When Bitdefender disclosed the findings to Microsoft, the company classified them as low severity because of the administrator prerequisite. That assessment is consistent with Microsoft’s traditional boundary, but it downplays the post-compromise reality: attackers who obtain admin rights should not automatically gain a way to blind all endpoint defenses. The same thinking drove the eventual tightening of vulnerable driver policies, and a similar reckoning may now be needed for bind links.
The addition of the veto mechanism in 24H2 is an acknowledgment of the problem, but the narrow scope—boot partition only, requires a filter below BindFlt—suggests Microsoft views this as a first step rather than a final one.
What to do now
For everyone: Treat local administrator access as a serious boundary. If an attacker gains admin on a single machine, assume any existing endpoint protection may be compromised. Investigate immediately, even if telemetry looks quiet.
For security teams:
1. Engage your EDR vendor with specific questions:
- Does the product enumate active bind-link mappings, including those scoped to silos?
- At process start, does it retrieve the backing file object (using an approach like FltGetFileNameInformation with FLT_FILE_NAME_OPENED) to ensure the reported path matches the actual file being executed?
- Does the same verification occur during subsequent scans, hashing operations, and quarantine attempts?
2. Audit path-based policies: Look at AppLocker rules, firewall rules, EDR exclusions, DLP rules, and software allowlists. Any rule that says “trust C:\Program Files\MyApp\tool.exe” could be bypassed by a bind link that remaps that path to something else. Consider shifting to publisher- or hash-based rules where feasible.
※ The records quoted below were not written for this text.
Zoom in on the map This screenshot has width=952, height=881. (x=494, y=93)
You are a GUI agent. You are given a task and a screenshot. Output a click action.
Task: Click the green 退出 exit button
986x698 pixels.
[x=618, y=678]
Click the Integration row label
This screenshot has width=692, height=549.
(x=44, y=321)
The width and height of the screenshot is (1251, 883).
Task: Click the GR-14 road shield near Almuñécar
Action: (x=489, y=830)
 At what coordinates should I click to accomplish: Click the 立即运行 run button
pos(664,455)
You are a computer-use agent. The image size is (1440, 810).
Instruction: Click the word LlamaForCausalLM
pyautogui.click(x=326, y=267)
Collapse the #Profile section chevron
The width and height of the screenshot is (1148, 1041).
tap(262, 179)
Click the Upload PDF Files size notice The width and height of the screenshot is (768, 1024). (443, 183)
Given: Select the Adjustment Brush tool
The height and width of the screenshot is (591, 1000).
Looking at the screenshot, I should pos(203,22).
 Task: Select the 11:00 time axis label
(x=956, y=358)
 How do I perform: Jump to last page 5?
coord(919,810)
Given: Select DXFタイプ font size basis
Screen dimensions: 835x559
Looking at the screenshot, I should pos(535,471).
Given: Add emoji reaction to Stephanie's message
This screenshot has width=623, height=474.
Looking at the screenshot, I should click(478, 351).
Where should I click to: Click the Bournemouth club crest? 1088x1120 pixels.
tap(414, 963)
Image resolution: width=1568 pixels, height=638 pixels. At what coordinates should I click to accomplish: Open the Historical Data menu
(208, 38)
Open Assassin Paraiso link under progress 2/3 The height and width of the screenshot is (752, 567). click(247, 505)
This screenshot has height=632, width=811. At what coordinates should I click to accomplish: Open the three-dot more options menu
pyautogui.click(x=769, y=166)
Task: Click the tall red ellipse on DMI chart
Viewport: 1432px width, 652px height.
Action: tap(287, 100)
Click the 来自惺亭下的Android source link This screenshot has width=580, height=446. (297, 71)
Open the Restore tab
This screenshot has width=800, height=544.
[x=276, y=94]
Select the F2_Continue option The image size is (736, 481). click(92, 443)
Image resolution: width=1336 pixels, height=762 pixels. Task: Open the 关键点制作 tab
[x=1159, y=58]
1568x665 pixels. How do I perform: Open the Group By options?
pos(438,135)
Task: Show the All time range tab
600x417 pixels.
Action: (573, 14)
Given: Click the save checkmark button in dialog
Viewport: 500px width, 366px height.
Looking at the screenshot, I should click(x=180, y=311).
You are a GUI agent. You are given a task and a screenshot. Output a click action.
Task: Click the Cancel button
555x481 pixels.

3. Monitor for unexpected admin privilege escalation and treat quiet telemetry as suspicious. If a machine suddenly stops sending EDR events after a privilege escalation, that may itself be a signal.
4. Review Docker Desktop deployments: Check membership of the local docker-users group. Docker’s updated documentation warns that group members can elevate to administrator. Remove unnecessary users and watch for additions.
For Microsoft and the broader industry: Clearer telemetry around bind-link creation would help defenders. A new Event Tracing for Windows provider or Sysmon event for bind-link operations could allow security operations centers to detect the technique in progress, even if the primary EDR sensor is blinded.
The path forward
The Bitdefender research does not describe a new vulnerability so much as an overlooked property of a decade-old API. It surfaces a hard truth for endpoint defense: a file path is not the same as a file identity, and on Windows, they can be deliberately split. Security products that assume they are the same will continue to be fooled.
The Windows 11 24H2 veto offers a lever for vendors to pull, but the real work lies in getting EDR engines to treat the backing object as the source of truth at every security decision. Expect to see a wave of updates from endpoint protection platforms as word of the binding techniques spreads. In the meantime, treat local admin accounts with extreme care—and verify that the file your tools say is running is really the one being executed.